Posts Tagged: javascript

FitVids.JS

I’m very, very late to the party on this one, but this is a great jQuery plugin from CSS guru Chris Coyier and the web design shop Paravel. If you dig fluid width video embeds – something becoming fairly essential with modern responsive design – it’s worth giving this plugin a look. I recently incorporated FitVids.js into an experimental Tumblr theme I’m working on as a side project. Worked great and implementation was straightforward.

Mousetrap

I love keyboard shortcuts but adding them to web sites and web apps can be painful. Different browsers handle slightly different syntax, and the process of looking up key codes can require some trial and error. Enter Mousetrap, a tiny (3kb minified) Javascript library where you invoke natural syntax (e.g. ‘4’,’command+k’) for keyboard bindings. No external library dependencies either.

jQuery 2.0 dropping support for IE 6-8

Dave Methvin:

jQuery was conceived specifically to address the differences in browsers, so we’re not going to abandon the essence of our philosophy and simply disregard the millions of active Internet users who (for whatever reasons) still use oldIE. Yet we also want to move ahead and take advantage of modern browsers, especially the growing mobile market.

This is huge news. Great move by the jQuery team here.

picturefill.js

I’ve done a lot of research into various responsive imagery solutions. We’re in a clearly changing browser landscape, so picking just one option can be hard. Yet I currently lean on Scott Jehl’s Picturefill the most. The code is straightforward, well refined, and updated frequently (at the time of this writing, the Github was updated five days prior.)

Reveal.js

This is a really cool, CSS3 and Javascript based slide presentation library. If you’re looking for a web based alternative to the usual Keynote and Powerpoint styles, check this out.

jQuery Transit

Looks like a very slick, compact plugin to generate CSS3 transitions with jQuery calls. Part of me naturally questions why to not just write the CSS3 transitions directly, but this could work well with some sort of Modernizr-esque graceful browser degradation. Browsers that have CSS3 animations rely on jQuery Transit while legacy browsers get more traditional jQuery-based animation methods.

Fixie.js

Fixie is a helper JS file that interprets HTML5 tags and automatically adds the right kind of content – paragraphs, images, links and so on – in the right place. As someone who spends a lot of their day job adding in sample or filler content, this looks really helpful.

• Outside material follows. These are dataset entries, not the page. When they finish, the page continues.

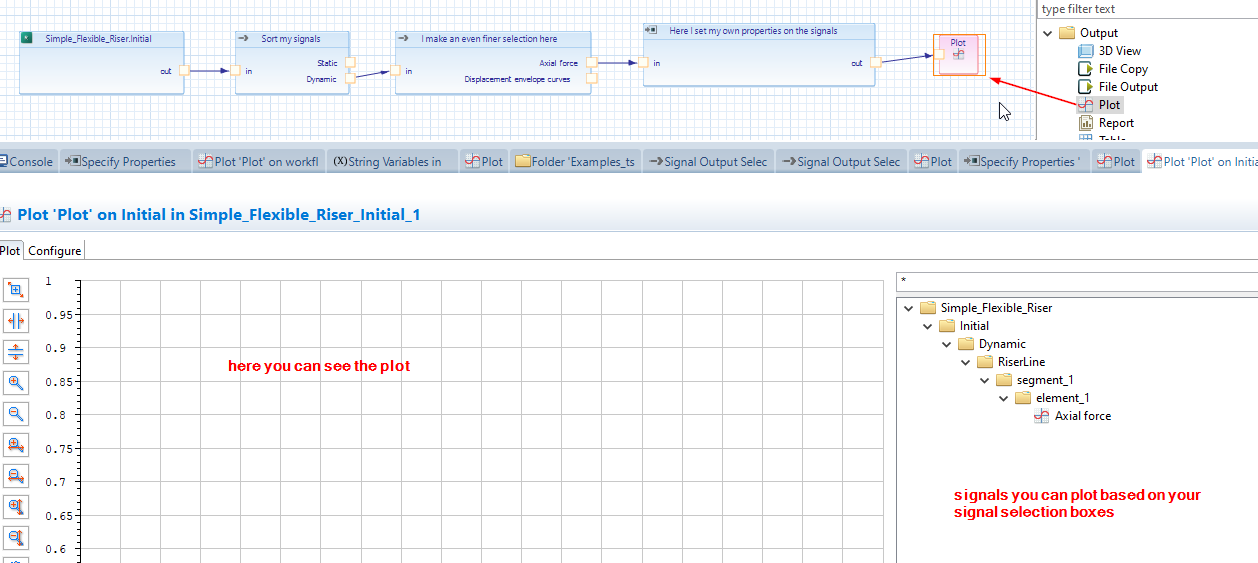Collapse the segment_1 folder

point(984,380)
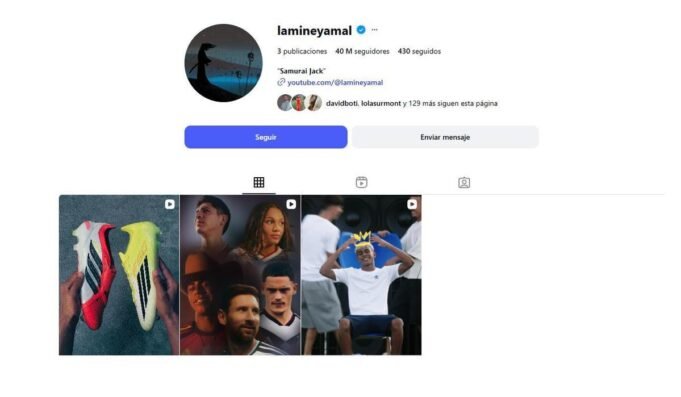The height and width of the screenshot is (397, 681).
Task: Open the Samurai Jack profile picture
Action: [x=223, y=63]
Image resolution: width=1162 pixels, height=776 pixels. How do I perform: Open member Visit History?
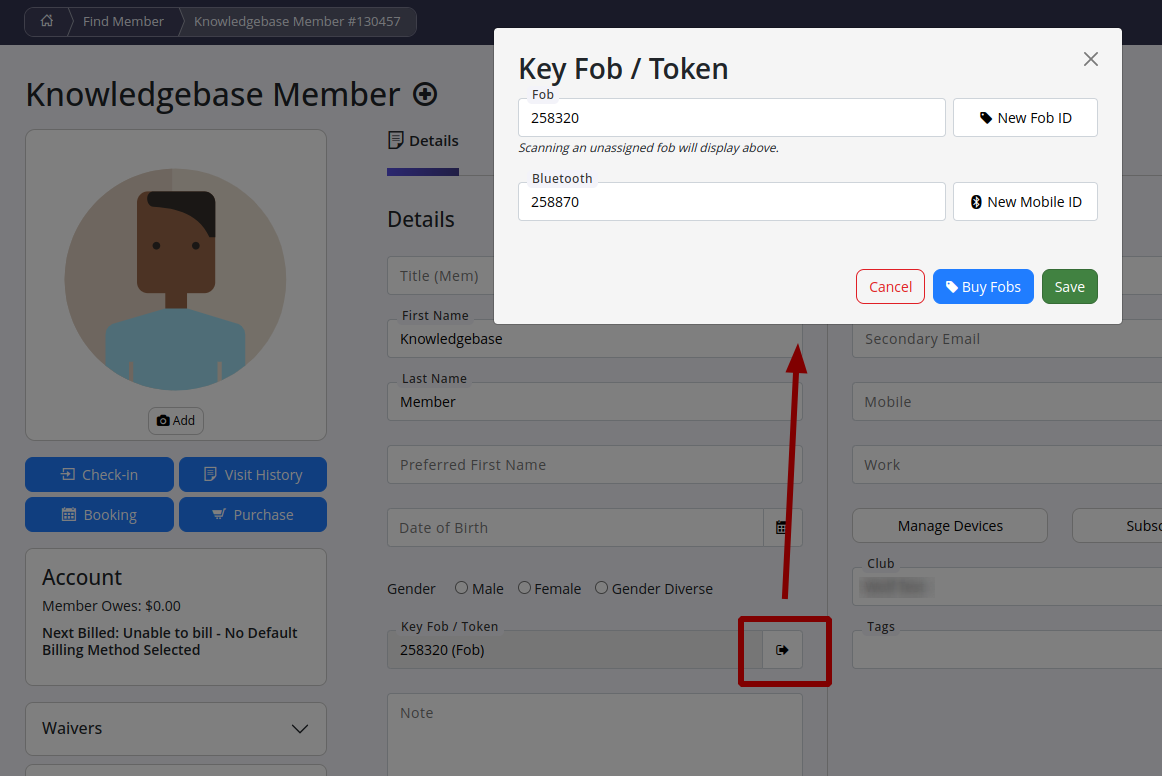(x=253, y=475)
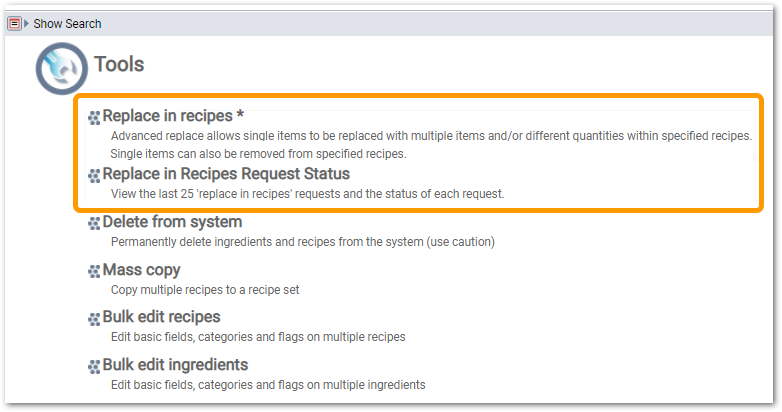Viewport: 782px width, 412px height.
Task: Click the icon beside Replace in Recipes Request Status
Action: [x=94, y=176]
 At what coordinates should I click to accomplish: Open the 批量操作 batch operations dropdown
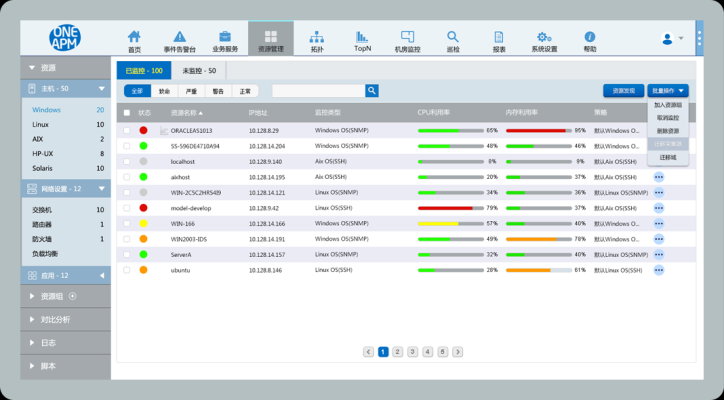[667, 91]
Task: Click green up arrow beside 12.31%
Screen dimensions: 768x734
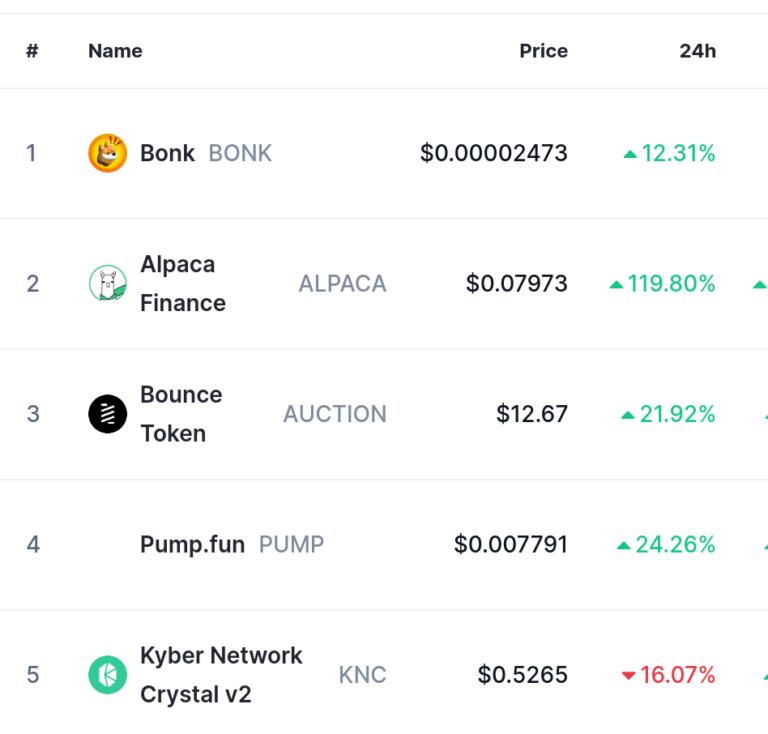Action: (630, 155)
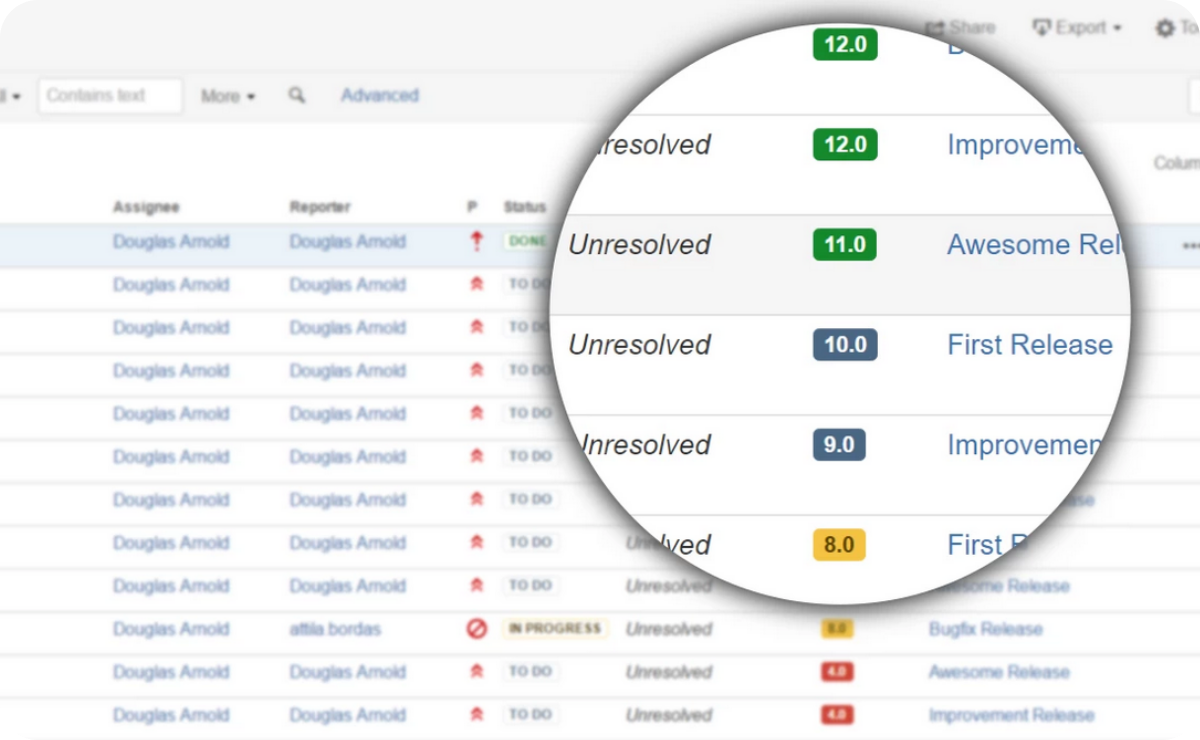Select the IN PROGRESS status lozenge

[x=553, y=628]
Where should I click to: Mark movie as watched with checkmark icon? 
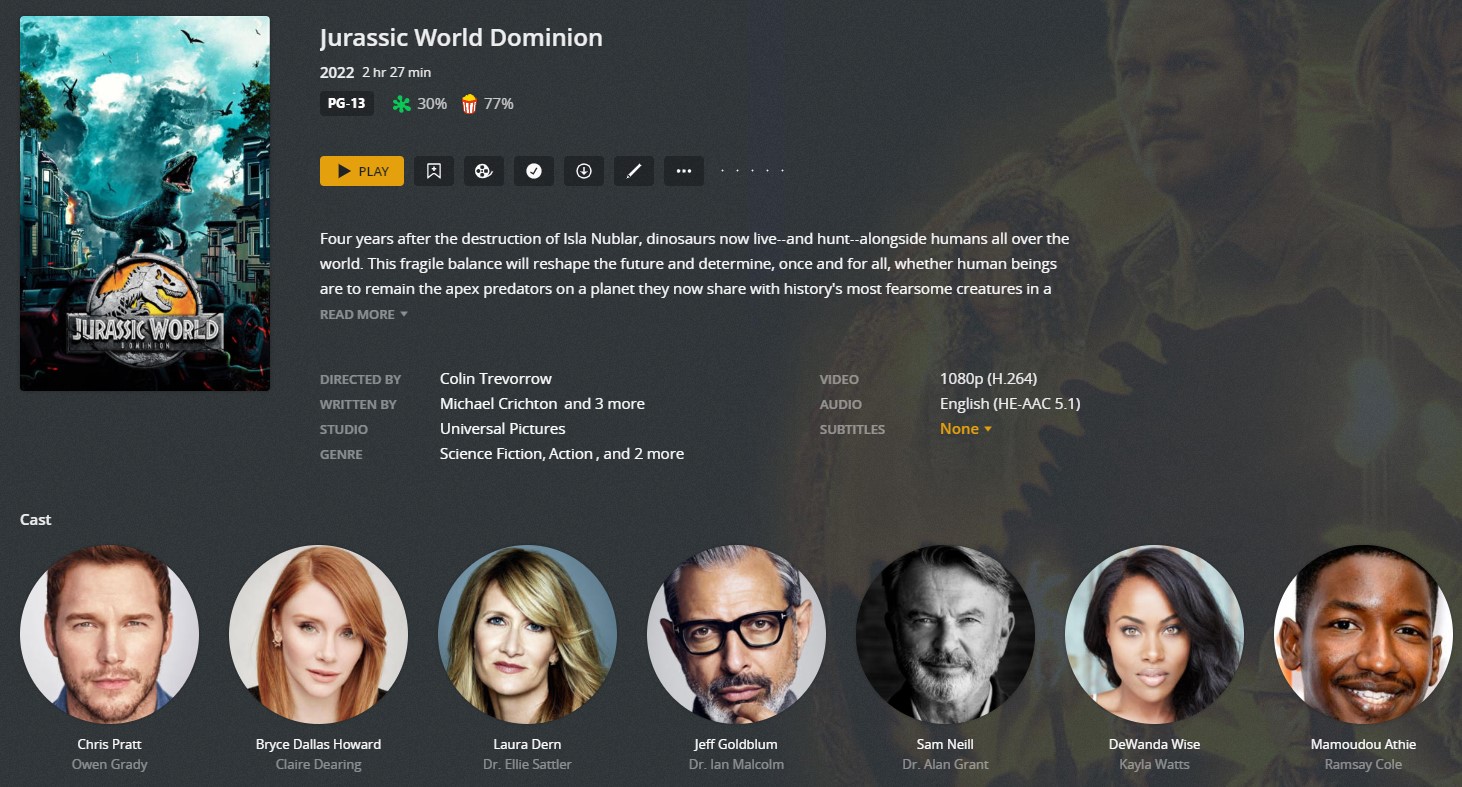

Rickshaw: a Javascript graphing toolkit

Javascript based graphing libraries have been done before, but I’ve rarely seen graphing code this clean, straightforward or well documented. Worth a look.

Why I’m learning node

As a mostly front end web developer that dabbles heavily in design, I’ve stayed away from node.js. It’s just been something that’s I’ve associated as too server side and back end intensive; I roll with it myself to check my Javascript via JSHint, but little else. That opinion may be changing though with programmer Randall Degges essay here.

A baseline for front end developers

JavaScript engineer Rebecca Murphey:

Once upon a time, editing files, testing them locally (as best as we could, anyway), and then FTPing them to the server was the essential workflow of a front-end dev. We measured our mettle based on our ability to wrangle IE6 into submission or achieve pixel perfection across browsers. Many members of the community – myself included – lacked traditional programming experience. HTML, CSS, and JavaScript – usually in the form of jQuery – were self-taught skills.

Something has changed in the last couple of years. Maybe it’s the result of people starting to take front-end dev seriously, maybe it’s browser vendors mostly getting their shit together, or maybe it’s front-end devs – again, myself included – coming to see some well-established light about the process of software development.

Whatever it is, I think we’re seeing the emphasis shift from valuing trivia to valuing tools.

Impressive compilation of JavaScript tools, tutorials and more. Complete newbies should make a beeline for the in-browser developer tools section. If you aren’t debugging in the Chrome Developer Tools or Firebug, as far as I’m concerned, you’re not breathing as a front end developer.